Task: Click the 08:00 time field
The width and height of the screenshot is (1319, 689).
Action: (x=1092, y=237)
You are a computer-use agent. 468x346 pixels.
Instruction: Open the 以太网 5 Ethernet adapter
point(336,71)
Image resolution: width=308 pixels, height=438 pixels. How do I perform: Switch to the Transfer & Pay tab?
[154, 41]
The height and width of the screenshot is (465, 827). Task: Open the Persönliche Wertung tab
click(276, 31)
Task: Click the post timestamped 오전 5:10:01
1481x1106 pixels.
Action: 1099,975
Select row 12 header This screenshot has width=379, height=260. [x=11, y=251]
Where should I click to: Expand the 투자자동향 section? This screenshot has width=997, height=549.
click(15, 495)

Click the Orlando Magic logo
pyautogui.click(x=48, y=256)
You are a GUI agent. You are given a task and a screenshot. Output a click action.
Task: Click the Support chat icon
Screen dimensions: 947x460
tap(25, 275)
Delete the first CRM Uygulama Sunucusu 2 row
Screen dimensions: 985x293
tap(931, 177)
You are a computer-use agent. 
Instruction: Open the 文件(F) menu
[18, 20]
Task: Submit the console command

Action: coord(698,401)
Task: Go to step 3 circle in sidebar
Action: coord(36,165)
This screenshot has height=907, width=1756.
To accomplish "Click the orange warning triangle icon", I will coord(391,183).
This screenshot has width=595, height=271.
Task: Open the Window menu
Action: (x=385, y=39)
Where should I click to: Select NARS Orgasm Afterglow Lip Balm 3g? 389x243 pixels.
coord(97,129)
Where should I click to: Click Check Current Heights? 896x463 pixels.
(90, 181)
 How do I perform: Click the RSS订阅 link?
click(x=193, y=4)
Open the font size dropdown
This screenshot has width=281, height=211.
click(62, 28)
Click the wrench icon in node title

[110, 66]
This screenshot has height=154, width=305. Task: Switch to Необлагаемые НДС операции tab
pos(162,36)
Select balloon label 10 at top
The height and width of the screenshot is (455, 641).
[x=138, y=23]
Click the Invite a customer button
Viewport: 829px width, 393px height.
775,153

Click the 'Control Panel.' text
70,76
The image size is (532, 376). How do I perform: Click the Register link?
# # # #
Go through the material and copy each line in which the word "computer" occurs.

== Response box ==
You are a computer-use agent. 468x346 pixels.
You are a computer-use agent. 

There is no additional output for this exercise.